On Giddimani Perfect burns all of those Jamaican-American bridges to build new ones. You’ve seen Mr Lif or Lateef live and you know how much a ragga-bounce in a rapper’s delivery can increase the sheer fun and wit and buoyancy of any given performance, can turn a head nod into a grin and head nod as a melodic, breathless sing-song element is peppered dead-on-beat to a rapped verse, that lost art that Dose-One is now turning into alchemy. Perfect chats and sings with the enthusiasm that made every debut Heiro record a time-capsule of distilled excitement.

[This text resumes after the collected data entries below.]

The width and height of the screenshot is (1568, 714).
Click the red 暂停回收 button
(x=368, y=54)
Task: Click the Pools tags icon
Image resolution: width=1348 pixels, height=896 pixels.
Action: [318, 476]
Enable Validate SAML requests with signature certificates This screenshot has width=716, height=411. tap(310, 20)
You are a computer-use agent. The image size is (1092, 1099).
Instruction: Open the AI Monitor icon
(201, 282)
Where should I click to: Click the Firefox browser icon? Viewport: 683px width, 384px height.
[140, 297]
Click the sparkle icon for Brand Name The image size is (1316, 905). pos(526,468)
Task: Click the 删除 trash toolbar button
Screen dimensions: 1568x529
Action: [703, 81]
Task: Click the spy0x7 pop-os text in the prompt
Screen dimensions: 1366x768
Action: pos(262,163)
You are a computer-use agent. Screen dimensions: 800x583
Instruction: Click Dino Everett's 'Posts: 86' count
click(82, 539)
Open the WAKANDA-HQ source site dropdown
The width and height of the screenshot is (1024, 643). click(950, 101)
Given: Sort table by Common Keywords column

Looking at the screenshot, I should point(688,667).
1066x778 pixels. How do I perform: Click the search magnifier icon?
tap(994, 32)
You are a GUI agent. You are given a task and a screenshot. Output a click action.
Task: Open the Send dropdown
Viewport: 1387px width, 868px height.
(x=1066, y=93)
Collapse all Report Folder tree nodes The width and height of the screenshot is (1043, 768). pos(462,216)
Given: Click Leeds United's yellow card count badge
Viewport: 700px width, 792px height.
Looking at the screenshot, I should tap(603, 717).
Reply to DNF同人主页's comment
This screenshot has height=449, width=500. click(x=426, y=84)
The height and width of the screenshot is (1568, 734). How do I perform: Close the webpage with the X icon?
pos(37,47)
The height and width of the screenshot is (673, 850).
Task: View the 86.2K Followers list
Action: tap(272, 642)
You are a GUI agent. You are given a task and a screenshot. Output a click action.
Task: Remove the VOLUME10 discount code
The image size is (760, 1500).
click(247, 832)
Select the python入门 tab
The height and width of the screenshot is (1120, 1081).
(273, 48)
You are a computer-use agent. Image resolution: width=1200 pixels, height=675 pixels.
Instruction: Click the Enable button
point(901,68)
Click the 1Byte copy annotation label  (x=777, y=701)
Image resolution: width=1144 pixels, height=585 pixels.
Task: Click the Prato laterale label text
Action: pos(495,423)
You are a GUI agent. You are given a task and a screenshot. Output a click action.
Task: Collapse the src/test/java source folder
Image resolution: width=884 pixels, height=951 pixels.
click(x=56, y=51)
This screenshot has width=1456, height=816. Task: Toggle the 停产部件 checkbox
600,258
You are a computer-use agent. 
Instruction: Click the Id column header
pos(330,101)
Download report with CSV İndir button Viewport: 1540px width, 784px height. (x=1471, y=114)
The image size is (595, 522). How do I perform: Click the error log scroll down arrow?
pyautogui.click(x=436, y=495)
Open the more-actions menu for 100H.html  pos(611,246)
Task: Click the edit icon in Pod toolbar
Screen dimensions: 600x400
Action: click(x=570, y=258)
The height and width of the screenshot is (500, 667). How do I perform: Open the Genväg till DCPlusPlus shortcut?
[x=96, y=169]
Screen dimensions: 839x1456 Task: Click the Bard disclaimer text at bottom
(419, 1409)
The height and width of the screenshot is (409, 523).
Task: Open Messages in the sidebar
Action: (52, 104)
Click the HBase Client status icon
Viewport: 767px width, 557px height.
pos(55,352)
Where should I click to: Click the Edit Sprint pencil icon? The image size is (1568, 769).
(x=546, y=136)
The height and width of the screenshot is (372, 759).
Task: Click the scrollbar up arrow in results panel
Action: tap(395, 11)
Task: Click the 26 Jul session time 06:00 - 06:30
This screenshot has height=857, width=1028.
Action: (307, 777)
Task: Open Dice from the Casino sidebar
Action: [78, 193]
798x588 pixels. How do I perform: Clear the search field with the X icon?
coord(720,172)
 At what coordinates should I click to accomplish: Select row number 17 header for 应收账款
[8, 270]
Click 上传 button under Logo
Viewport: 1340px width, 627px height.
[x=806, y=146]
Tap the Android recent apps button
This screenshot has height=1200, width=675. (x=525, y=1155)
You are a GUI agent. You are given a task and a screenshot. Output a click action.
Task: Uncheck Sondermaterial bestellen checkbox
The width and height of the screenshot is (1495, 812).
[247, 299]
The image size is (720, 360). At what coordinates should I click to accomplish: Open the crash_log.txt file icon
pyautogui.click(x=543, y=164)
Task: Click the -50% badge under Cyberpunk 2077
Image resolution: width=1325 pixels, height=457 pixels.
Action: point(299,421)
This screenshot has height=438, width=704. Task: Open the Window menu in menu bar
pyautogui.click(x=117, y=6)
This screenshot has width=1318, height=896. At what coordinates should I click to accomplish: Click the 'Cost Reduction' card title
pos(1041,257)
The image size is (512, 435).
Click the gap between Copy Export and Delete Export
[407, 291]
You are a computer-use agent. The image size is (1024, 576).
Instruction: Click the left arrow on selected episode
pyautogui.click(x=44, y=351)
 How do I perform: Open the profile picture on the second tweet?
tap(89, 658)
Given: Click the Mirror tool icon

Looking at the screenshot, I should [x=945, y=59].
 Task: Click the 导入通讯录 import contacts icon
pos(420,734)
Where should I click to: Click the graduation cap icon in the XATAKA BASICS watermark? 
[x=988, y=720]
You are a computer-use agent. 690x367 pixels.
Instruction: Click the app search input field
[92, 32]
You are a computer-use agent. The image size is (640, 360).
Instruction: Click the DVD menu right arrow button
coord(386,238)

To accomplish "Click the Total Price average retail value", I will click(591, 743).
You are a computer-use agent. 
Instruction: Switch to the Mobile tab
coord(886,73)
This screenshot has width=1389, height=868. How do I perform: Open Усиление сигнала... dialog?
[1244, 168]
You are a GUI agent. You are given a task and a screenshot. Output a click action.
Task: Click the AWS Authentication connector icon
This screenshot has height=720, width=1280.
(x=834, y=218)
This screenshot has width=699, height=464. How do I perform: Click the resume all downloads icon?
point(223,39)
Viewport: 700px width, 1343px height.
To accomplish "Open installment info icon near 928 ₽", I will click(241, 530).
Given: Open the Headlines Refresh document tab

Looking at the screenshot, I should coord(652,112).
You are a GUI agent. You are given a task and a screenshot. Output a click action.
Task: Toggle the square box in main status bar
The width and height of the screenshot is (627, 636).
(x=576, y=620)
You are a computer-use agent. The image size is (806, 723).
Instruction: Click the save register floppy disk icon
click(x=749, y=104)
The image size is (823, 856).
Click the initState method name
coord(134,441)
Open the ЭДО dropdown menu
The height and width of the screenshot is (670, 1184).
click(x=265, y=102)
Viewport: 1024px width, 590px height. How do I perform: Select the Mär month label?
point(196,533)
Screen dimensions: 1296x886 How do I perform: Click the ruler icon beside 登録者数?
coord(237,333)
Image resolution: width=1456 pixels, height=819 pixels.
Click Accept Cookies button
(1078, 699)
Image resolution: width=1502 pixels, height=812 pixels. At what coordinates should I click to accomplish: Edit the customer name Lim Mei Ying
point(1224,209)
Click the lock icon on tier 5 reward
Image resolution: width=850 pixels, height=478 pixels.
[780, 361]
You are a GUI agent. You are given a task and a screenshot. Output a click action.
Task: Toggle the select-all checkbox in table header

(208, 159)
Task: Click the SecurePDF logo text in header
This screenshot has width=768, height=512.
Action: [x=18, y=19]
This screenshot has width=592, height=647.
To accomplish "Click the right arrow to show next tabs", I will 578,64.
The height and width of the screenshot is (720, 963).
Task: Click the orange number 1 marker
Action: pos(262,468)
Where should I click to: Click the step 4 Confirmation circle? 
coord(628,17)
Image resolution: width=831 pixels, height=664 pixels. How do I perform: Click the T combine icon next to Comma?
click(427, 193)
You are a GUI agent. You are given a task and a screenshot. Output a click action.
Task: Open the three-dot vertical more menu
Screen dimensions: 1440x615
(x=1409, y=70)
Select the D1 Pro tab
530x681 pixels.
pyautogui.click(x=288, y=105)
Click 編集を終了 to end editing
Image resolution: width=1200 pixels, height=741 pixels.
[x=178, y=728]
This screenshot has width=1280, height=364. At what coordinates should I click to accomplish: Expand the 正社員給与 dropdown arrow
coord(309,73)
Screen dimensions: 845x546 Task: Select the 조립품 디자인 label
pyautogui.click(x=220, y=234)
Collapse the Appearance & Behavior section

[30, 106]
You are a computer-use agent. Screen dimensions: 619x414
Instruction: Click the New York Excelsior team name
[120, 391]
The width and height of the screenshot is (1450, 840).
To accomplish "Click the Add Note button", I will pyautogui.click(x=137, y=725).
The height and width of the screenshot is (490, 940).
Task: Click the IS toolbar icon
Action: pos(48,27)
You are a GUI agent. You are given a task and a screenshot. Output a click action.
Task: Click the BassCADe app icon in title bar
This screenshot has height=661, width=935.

Yes, I did in fact write, “Perfect chats and sings with the enthusiasm that made every debut Heiro record a time-capsule of distilled excitement.” He sings about Jamaica-US relations on various levels, and is capable of turning a seductive party-jam (“Hand Cart Bwoy”) into an ode to the powers of the simple life, all by contrast to whatever we do here in North America, and all simply by virtue of his smart track listing. And while “Hand Cart Bwoy” will likely go down as one of his best-ever songs, see “Market Place” for the figurehead lines: “I’ve never seen an airplane crash in a building around here / in Jamaica you should have no fear… / so don’t be afraid / if you should hear a lickle one shot burst / the gangsters are playing / but in Iraq it is worse.” Perfect’s writing is remarkable for the way it channels global politics through a foreign local perspective. Perfect’s delivery is remarkable for the way he savours every single word that crosses his tongue (see “8 Gangsters”). His melodies are gorgeous, his energy infectious (“Hit Dem”), and even his back-up vocalists would steal the show if he weren’t such a tight-wound packet of smarts and charisma, an insurmountable obstacle. If you were a sucker for the pure energy in any of the above-listed records, this album is your floodgates to a new crop of Jamaican music that operates on its own terms. Which is essential, since most contemporary rap would melt in this light, anyway.